Verstöße bei alkoholisiertem Fahren führen zu schwerwiegenden behördlichen Maßnahmen und langwierigen Fristen. Wer sich fragt: Wann verjährt Führerscheinentzug wegen Alkohol?, muss wissen: Das genaue Verständnis der gesetzlichen Fristen hilft Betroffenen, die persönlichen und bürokratischen Konsequenzen einzuschätzen, bevor sie den Antrag auf Wiedererteilung stellen.

Wann verjährt Führerscheinentzug wegen Alkohol?

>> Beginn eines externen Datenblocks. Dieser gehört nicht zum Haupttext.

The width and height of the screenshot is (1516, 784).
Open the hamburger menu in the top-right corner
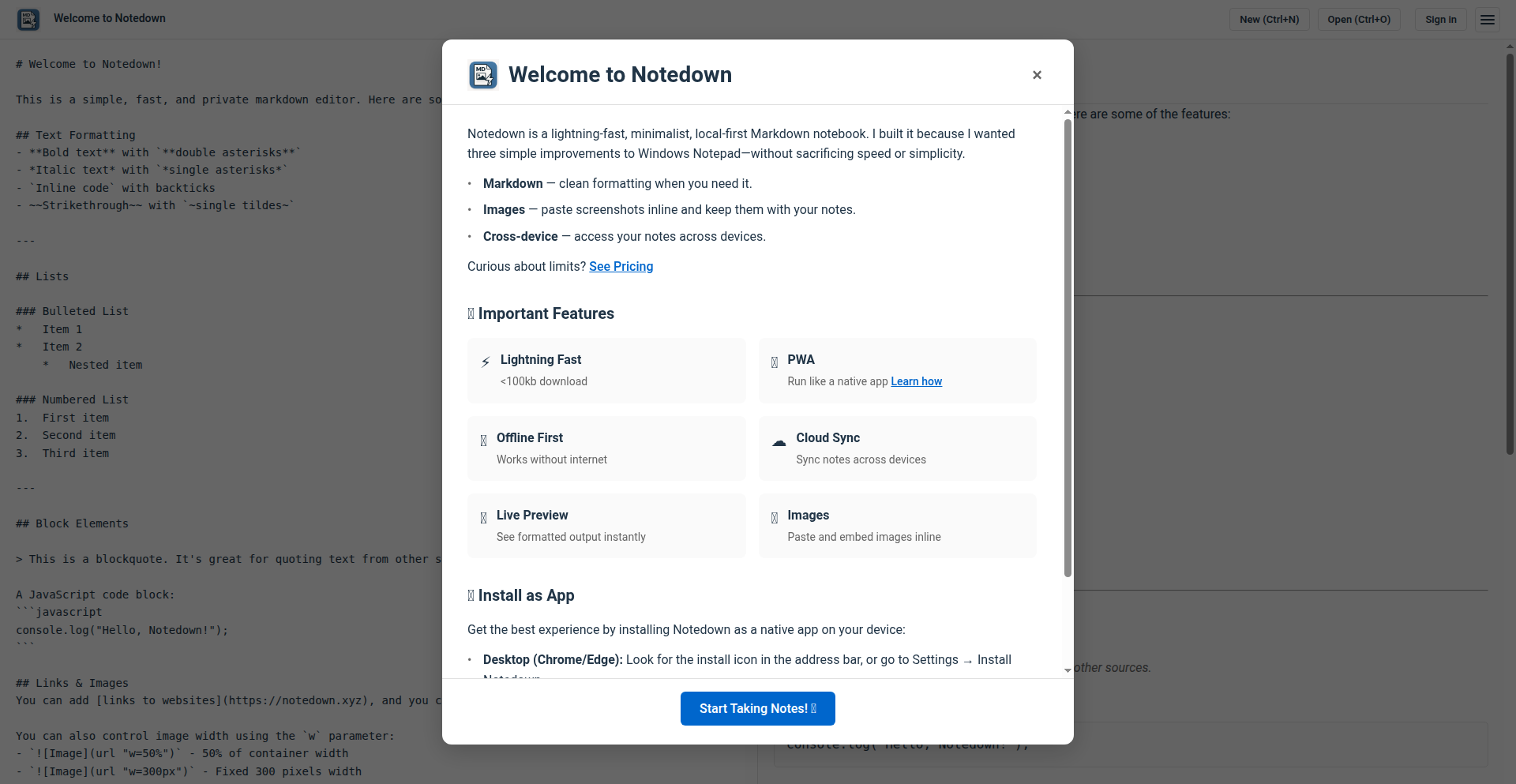[1487, 19]
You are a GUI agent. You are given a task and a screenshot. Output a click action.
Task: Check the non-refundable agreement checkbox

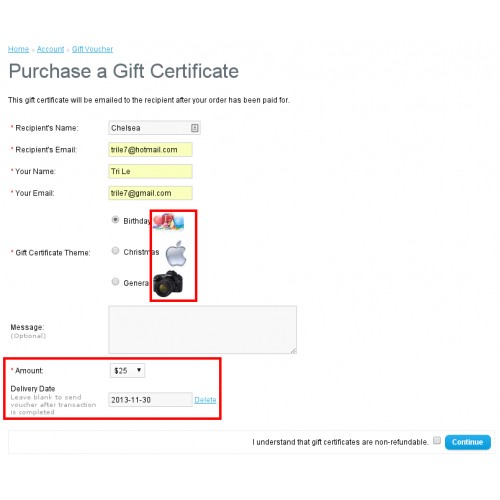click(x=437, y=440)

Ein entzogener Führerschein wegen Alkohol verjährt im eigentlichen Sinne nicht, und die Frage nach dem genauen Ablauf hängt von verschiedenen gesetzlichen Fristen ab, die oft für Verwirrung sorgen. Manchmal fragen sich Betroffene, wann verjährt Führerscheinentzug wegen Alkohol wirklich, ob sie nach einer gewissen Zeit einfach wieder Auto fahren dürfen, oder warum die Akten in Flensburg noch immer nicht leer sind. Die Antwort ist komplex, denn hier greifen mehrere Fristen ineinander, die von der Tilgung im Fahreignungsregister bis hin zur Anordnung einer Medizinisch-Psychologischen Untersuchung reichen.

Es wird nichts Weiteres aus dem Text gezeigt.